DOCUMENT SEGMENT =>
★ ★ ★ ★ ★ ★ ★

Homo-double-helix chiral cylindrical molecular complexes were modified at the axial positions by introducing groups at the terminal positions of oligomers. Introduction of hydrophilic poly(ethylene oxide) (PEG) groups enhanced solubility in aqueous solutions, characterized by an inverse thermo response, that is cooling induced dissociation and heating association [60]. On the basis of the discussions of ordinary thermo responses, the inverse thermo response was considered to involve positive ∆H and ∆S values of the association reaction, which, however, is counter-intuitive, because the association reaction is endothermic and entropy increasing (Figure 14b).
The ethynylhelicene (M)-tetramer with six terminal PEG groups showed an inverse thermo response in an aqueous solvent system of acetone/water/triethylamine (1:2:1) (Figure 15). DLS analysis confirmed that no higher aggregates were formed under these conditions and the inverse thermo response was a molecular event in dilute solution. The thermodynamic parameters for the association reaction were ∆H = +240 kJ mol−1 and ∆S = +0.92 kJ mol−1 K−1 both positive, which is unusual.
A mechanism for the inverse thermo response based on hydration and dehydration at the PEG groups during cooling and heating, respectively, was considered (Figure 16). At a low temperature, the PEG groups, being hydrophilic, are hydrated by water molecules and the (P)-tetramer in random-coil state is dissolved in the aqueous solvent. As temperature increases, the PEG groups become hydrophobic and are dehydrated, which induces water molecules surrounding the hydrophobic group to form an ordered structure. To reduce the ordered water cluster domain, which is thermodynamically unfavorable, the (P)-tetramer associates in solution. Then, heating induces the association reaction, which is endothermic with a positive ∆H. The properties of water clusters outweigh the properties the homo-double-helices to dissociate because of the temperature increase.
Another feature that must be considered is the dimeric aggregate formation without polymeric aggregation. In general, hydrophobic organic molecules in aqueous solution form polymeric aggregates, as exemplified by lipid bilayers and micelles. This behavior is due to the minimization of the hydrophobic surface area in water, which reduces the extent of the ordered water cluster domain owing to hydrophobic interactions. The dimeric aggregate formation in this system may be explained by the lower critical solvent temperature (LCST) of the triethylamine/water system, which is homogeneous at low temperatures and phase-separated at high temperatures. When temperature increases, triethylamine clusters are formed, which incorporate the hydrophobic (P)-tetramers and promote homo-double-helix formation by the π-π interactions. This system must be considered with regard to the structure of molecules and solvent clusters.

3.5. Thermo Response of Linked and Multi-Domain Ethynylhelicene Oligomers

Homo-double-helix formation by linked ethynylhelicene oligomers in organic solvents was substantially affected by the nature of linking groups. When a flexible linker such as a hexadecamethylene group was employed to connect two ethynylhelicene (P)-hexamers, intramolecular homo-double-helices were formed [59] This behavior is ascribed to entropic factors, for which intermolecular homo-double-helix formation is unfavorable.

★ ★ ★ ★ ★ ★ ★

DATA SECTION =>

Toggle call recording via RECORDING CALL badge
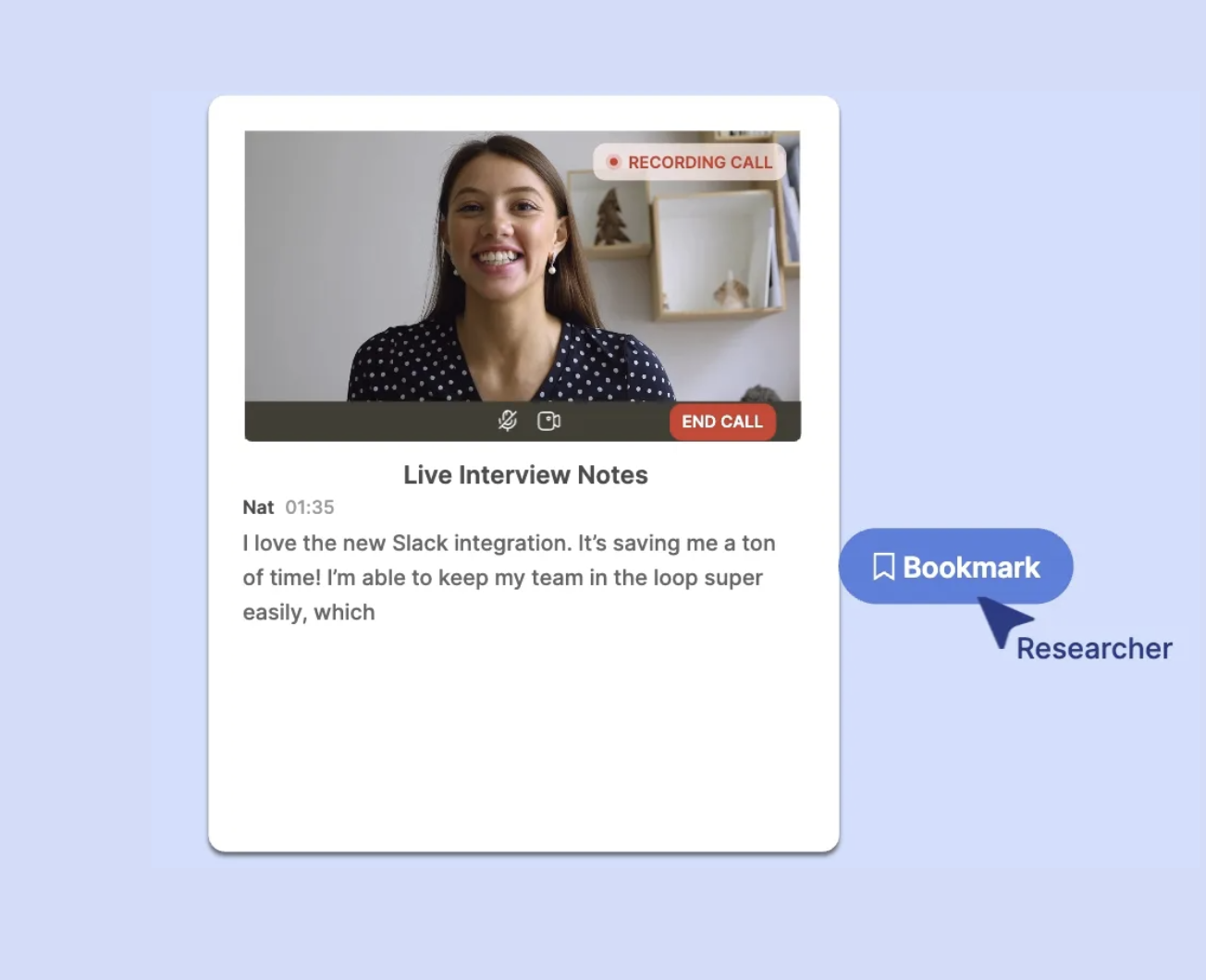Screen dimensions: 1206x980 (690, 162)
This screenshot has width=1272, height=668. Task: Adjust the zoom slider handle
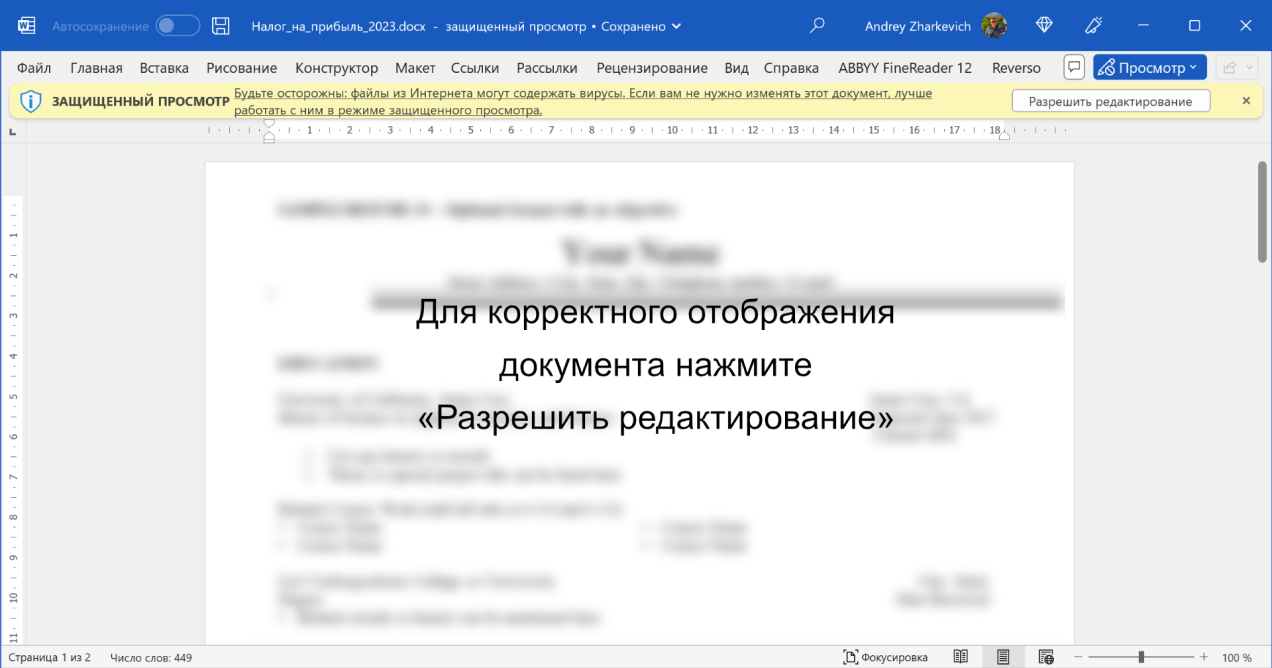[x=1141, y=657]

★ ★ ★ ★ ★ ★ ★

TASK INSTRUCTIONS =>
#1 Please set down from the passage on helicene thermo responses everything from "Homo-double-helix chiral cylindrical" down to "increasing (Figure 14b).".
#2 Summarize the passage on helicene thermo responses in two sentences.
#3 Continue the passage on helicene thermo responses from the point where it stops.

TASK RESPONSES =>
#1
Homo-double-helix chiral cylindrical molecular complexes were modified at the axial positions by introducing groups at the terminal positions of oligomers. Introduction of hydrophilic poly(ethylene oxide) (PEG) groups enhanced solubility in aqueous solutions, characterized by an inverse thermo response, that is cooling induced dissociation and heating association [60]. On the basis of the discussions of ordinary thermo responses, the inverse thermo response was considered to involve positive ∆H and ∆S values of the association reaction, which, however, is counter-intuitive, because the association reaction is endothermic and entropy increasing (Figure 14b).

#2 Adding hydrophilic PEG groups to the ends of the oligomers made the homo-double-helix complexes soluble in aqueous solution and gave an inverse thermo response, in which heating causes association, cooling causes dissociation, and the association has positive ∆H and ∆S. This is explained by dehydration of the PEG groups on heating, which drives the tetramer to associate to reduce the ordered water cluster domain, while the lower critical solvent temperature of the triethylamine/water system may explain why only dimeric aggregates form.

#3
The linking can involve noncovalent chemical bonds. Bi-domain (P,P)-oligomer were developed, which contained an ethynylhelicene (P)-heptamer domain and an amidohelicene (P)-tetramer domain [61,62] The amidohelicene oligomers were capable of forming dimeric aggregates, although their aggregation property was different from that of ethynylhelicene oligomers: They aggregated in nonpolar solvents and disaggregated in polar solvents such as THF and DMSO; aggregation is insensitive to temperature changes. Heating the (P,P)-oligomer in nonpolar aromatic solvents induces dissociation at ethynylhelicene domains, while aminohelicene domains remained associated.
A tri-domain (P,P,P)-oligomer was developed, in which ethynylhelicene (P)-pentamer was connected by two amidohelicene (P)-tetramers at both terminals (Figure 17). In nonpolar solvents, a middle chiral cylindrical molecular complex domain associated and dissociated during cooling and heating, which likely caused expansion and contraction, because of the rigid aggregate structure in the amidohelicene domain [63].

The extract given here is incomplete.